=== Excerpted records ===
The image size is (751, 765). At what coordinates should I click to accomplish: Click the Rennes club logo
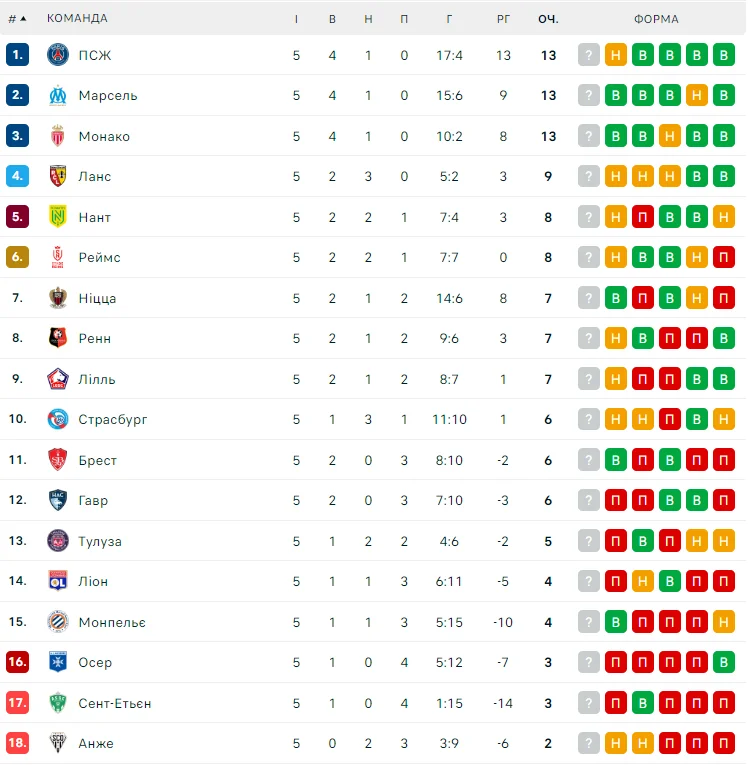click(57, 338)
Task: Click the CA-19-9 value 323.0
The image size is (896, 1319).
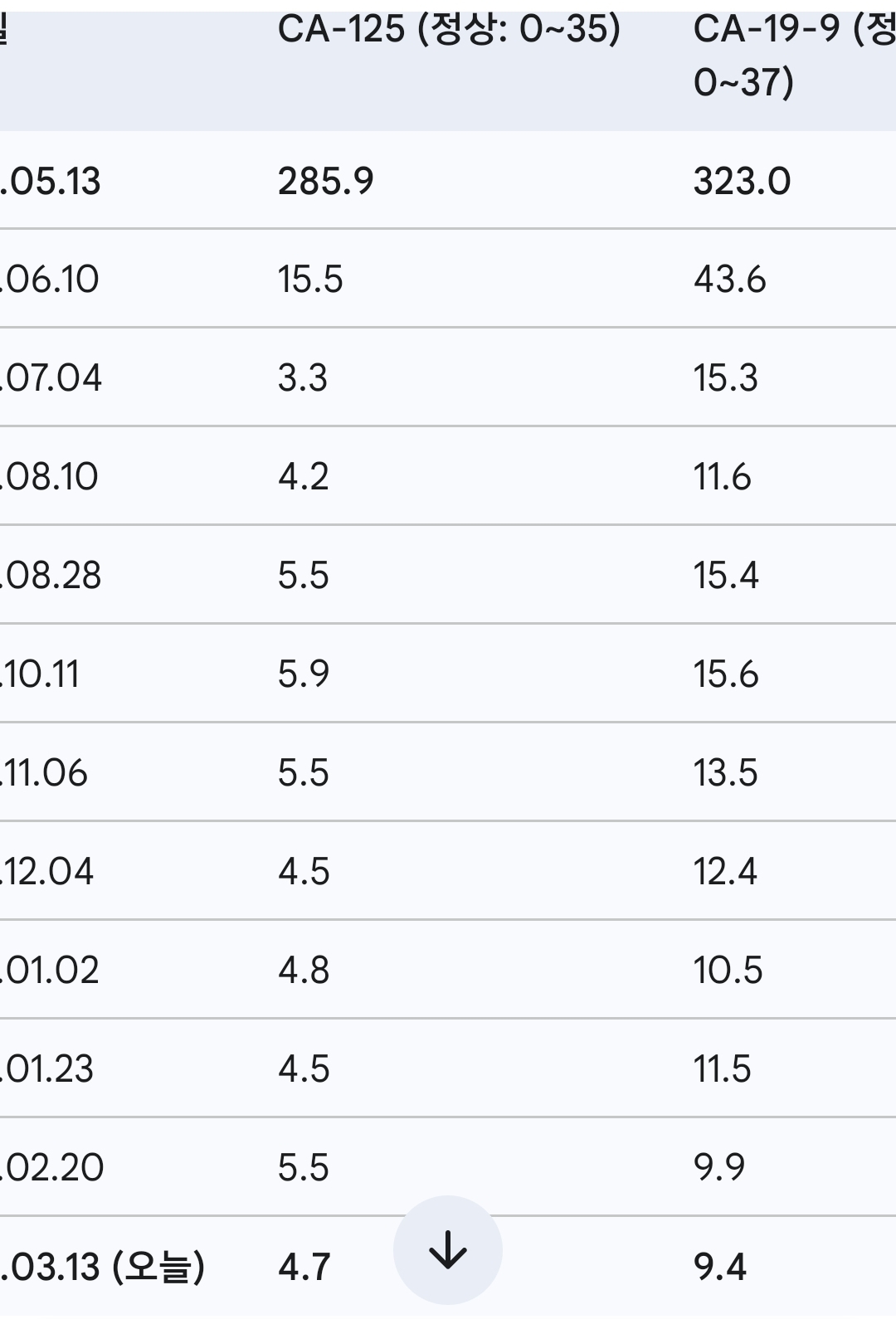Action: pos(743,181)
===
■ **Exercise**:
Without including the pictures, return each record above exactly as it stands.

■ **Exercise response**:
The image size is (751, 765). At what coordinates should I click to accomplish: Click the Rennes club logo
click(57, 338)
Task: Click the CA-19-9 value 323.0
The image size is (896, 1319).
Action: pos(743,181)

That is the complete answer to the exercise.